ClickHouse 读"写"分离

写隔离 ,因为ClickHouse 都是本地表写入,所有用户通过system.clusters 来设计不同的写入规则即可

所以我们这里介绍可以匹配的写得查询隔离

Row 1:
──────
cluster:                 test_cluster_two_shards
shard_num:               1
shard_weight:            1
replica_num:             1
host_name:               127.0.0.1
host_address:            127.0.0.1
port:                    9000
is_local:                1
user:                    default
default_database:
errors_count:            0
slowdowns_count:         0
estimated_recovery_time: 0
​
Row 2:
──────
cluster:                 test_cluster_two_shards
shard_num:               2
shard_weight:            1
replica_num:             1
host_name:               127.0.0.2
host_address:            127.0.0.2
port:                    9000
is_local:                0
user:                    default
default_database:
errors_count:            0
slowdowns_count:         0
estimated_recovery_time: 0

一 基础知识

1 load_balancing

Specifies the algorithm of replicas selection that is used for distributed query processing.

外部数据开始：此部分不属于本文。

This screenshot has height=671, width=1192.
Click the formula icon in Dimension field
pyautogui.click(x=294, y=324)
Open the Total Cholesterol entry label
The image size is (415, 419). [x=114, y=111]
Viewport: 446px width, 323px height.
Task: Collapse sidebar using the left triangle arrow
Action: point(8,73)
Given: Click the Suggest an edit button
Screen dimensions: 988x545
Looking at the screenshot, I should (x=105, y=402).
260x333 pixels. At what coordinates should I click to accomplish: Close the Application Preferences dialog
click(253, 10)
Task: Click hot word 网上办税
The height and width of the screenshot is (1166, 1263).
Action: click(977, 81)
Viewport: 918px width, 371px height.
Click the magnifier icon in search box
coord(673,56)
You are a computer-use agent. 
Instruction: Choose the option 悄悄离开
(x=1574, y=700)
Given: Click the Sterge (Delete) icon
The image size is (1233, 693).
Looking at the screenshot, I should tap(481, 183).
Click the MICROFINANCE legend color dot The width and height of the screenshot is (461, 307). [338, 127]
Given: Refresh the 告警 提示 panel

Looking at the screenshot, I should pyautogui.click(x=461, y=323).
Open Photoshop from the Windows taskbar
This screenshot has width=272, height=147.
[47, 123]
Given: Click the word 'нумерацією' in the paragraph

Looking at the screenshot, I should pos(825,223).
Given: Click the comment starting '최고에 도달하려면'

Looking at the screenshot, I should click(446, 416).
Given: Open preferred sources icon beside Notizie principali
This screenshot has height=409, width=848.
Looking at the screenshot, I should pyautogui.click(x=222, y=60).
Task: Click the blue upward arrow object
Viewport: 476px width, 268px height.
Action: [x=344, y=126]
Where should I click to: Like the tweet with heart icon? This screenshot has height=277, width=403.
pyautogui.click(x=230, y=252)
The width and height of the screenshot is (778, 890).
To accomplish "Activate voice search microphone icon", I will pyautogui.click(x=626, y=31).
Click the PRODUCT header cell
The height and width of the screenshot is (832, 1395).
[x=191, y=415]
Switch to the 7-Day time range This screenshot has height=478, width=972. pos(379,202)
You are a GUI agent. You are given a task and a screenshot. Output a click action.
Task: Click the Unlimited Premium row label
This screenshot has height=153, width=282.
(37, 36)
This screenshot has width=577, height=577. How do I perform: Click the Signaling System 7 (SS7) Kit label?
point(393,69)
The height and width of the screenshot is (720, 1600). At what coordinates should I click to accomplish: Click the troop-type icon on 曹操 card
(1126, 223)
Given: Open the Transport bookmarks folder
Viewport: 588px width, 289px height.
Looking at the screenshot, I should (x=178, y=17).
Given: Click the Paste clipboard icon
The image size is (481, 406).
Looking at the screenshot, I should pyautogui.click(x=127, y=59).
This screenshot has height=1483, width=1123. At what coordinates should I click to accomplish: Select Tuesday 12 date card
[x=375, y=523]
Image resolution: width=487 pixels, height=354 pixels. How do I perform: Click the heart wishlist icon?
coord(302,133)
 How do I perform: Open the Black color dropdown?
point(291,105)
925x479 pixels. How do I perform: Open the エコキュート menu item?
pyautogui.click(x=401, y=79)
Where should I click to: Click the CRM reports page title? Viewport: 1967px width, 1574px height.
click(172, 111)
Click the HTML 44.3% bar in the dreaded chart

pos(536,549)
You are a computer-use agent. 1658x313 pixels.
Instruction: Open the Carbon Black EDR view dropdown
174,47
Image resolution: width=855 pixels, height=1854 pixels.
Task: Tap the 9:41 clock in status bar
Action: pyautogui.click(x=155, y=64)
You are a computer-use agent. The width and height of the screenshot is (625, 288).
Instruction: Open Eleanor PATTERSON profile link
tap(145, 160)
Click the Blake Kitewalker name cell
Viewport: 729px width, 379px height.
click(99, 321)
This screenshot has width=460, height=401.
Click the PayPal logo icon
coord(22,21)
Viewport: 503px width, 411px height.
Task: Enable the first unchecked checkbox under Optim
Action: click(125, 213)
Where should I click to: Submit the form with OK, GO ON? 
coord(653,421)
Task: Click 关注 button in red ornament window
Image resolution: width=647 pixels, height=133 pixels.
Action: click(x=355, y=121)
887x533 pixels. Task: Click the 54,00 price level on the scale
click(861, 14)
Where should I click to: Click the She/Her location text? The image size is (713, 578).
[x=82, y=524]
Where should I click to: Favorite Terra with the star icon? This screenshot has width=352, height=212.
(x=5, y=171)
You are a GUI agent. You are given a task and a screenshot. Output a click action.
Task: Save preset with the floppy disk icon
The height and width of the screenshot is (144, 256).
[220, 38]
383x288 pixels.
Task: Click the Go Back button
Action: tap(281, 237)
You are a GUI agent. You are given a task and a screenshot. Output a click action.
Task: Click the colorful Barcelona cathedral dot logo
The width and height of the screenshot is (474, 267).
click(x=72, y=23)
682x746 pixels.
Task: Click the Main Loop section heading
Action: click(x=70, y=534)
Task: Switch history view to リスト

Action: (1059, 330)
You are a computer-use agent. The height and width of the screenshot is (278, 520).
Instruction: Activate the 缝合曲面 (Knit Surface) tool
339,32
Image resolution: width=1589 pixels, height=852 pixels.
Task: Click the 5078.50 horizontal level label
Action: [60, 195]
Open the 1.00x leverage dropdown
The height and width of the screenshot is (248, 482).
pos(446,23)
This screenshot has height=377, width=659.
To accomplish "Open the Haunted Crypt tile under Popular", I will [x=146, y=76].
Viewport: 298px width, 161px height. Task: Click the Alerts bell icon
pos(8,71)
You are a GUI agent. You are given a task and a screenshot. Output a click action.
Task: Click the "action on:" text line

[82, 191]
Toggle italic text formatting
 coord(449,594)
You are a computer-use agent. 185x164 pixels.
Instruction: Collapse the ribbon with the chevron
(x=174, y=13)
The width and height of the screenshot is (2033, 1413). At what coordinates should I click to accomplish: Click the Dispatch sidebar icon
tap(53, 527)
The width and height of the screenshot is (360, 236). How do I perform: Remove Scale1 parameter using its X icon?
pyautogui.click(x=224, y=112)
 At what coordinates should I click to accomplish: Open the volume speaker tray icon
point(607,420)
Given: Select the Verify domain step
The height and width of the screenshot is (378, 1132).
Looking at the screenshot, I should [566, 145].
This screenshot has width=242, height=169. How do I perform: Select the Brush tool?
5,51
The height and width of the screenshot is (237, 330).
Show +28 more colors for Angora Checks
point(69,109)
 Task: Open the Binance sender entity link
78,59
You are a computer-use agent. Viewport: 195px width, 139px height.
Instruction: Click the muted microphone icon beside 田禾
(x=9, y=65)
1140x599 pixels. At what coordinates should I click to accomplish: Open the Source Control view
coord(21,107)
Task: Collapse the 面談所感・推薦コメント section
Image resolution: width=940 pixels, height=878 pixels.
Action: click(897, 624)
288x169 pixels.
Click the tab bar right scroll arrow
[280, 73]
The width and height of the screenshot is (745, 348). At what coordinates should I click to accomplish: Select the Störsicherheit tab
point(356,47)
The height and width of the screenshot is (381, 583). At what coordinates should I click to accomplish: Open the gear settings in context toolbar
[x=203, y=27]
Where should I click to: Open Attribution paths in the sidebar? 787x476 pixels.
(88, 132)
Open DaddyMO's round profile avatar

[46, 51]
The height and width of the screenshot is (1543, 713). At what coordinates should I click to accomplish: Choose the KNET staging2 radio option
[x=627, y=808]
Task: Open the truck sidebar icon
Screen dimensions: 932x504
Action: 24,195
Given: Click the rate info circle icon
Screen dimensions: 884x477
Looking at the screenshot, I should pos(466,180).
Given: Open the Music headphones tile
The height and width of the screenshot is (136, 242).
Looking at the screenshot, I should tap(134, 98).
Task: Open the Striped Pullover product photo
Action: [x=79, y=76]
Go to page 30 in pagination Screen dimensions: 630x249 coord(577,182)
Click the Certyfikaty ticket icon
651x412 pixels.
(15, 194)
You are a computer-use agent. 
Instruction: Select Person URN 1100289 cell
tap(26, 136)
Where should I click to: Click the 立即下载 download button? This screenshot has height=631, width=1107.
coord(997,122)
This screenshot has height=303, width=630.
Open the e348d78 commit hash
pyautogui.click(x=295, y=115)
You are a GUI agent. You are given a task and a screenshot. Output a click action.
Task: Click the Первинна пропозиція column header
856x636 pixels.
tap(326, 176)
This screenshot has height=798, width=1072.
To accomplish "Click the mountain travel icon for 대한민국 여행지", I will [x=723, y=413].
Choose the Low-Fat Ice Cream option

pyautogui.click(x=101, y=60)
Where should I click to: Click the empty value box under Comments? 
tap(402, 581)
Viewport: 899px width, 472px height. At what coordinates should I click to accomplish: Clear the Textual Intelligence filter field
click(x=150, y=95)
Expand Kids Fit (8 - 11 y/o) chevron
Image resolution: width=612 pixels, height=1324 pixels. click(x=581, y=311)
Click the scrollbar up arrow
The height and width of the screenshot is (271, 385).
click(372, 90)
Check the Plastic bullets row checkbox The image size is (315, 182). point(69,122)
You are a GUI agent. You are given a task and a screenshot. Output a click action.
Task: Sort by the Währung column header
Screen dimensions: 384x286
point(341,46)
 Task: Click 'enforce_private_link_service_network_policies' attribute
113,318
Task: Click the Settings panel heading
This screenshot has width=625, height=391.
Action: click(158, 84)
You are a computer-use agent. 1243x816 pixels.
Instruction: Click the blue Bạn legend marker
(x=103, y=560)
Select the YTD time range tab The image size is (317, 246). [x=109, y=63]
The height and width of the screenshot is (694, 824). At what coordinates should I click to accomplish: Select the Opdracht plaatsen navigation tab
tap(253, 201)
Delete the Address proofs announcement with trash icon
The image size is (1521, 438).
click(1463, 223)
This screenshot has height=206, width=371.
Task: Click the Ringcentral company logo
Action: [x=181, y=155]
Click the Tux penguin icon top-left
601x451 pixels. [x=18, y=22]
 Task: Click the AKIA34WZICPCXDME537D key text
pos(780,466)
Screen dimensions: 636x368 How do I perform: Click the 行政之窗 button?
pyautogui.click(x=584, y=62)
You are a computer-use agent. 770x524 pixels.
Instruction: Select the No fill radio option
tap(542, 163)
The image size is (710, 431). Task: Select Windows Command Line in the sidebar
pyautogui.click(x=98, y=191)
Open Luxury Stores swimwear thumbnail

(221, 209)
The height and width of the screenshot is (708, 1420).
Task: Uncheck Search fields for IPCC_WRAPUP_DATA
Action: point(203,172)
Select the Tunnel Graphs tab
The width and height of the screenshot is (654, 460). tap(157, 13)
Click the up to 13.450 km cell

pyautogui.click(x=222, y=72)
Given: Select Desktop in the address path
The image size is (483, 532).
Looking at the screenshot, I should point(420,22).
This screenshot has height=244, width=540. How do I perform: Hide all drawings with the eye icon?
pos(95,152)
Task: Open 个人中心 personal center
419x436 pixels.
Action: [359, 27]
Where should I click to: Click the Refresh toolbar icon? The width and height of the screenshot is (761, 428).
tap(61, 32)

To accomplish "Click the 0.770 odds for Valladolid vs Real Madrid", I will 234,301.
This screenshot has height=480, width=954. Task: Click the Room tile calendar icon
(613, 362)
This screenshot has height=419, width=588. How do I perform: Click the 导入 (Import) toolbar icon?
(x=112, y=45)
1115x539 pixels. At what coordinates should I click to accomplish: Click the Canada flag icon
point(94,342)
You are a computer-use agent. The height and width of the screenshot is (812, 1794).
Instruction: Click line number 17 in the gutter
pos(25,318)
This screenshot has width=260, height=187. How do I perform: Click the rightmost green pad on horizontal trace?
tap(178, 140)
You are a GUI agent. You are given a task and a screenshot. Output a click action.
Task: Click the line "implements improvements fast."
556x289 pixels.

ClickHouse supports the following algorithms of choosing replicas:

See also:

Random (by Default)
load_balancing = random

The number of errors is counted for each replica. The query is sent to the replica with the fewest errors, and if there are several of these, to anyone of them. Disadvantages: Server proximity is not accounted for; if the replicas have different data, you will also get different data.

Nearest Hostname
load_balancing = nearest_hostname

The number of errors is counted for each replica. Every 5 minutes, the number of errors is integrally divided by 2. Thus, the number of errors is calculated for a recent time with exponential smoothing. If there is one replica with a minimal number of errors (i.e. errors occurred recently on the other replicas), the query is sent to it. If there are multiple replicas with the same minimal number of errors, the query is sent to the replica with a hostname that is most similar to the server’s hostname in the config file (for the number of different characters in identical positions, up to the minimum length of both hostnames).

For instance, example01-01-1 and example01-01-2 are different in one position, while example01-01-1 and example01-02-2 differ in two places. This method might seem primitive, but it does not require external data about network topology, and it does not compare IP addresses, which would be complicated for our IPv6 addresses.

Thus, if there are equivalent replicas, the closest one by name is preferred. We can also assume that when sending a query to the same server, in the absence of failures, a distributed query will also go to the same servers. So even if different data is placed on the replicas, the query will return mostly the same results.

In Order
load_balancing = in_order

Replicas with the same number of errors are accessed in the same order as they are specified in the configuration. This method is appropriate when you know exactly which replica is preferable.

First or Random
load_balancing = first_or_random

This algorithm chooses the first replica in the set or a random replica if the first is unavailable. It’s effective in cross-replication topology setups, but useless in other configurations.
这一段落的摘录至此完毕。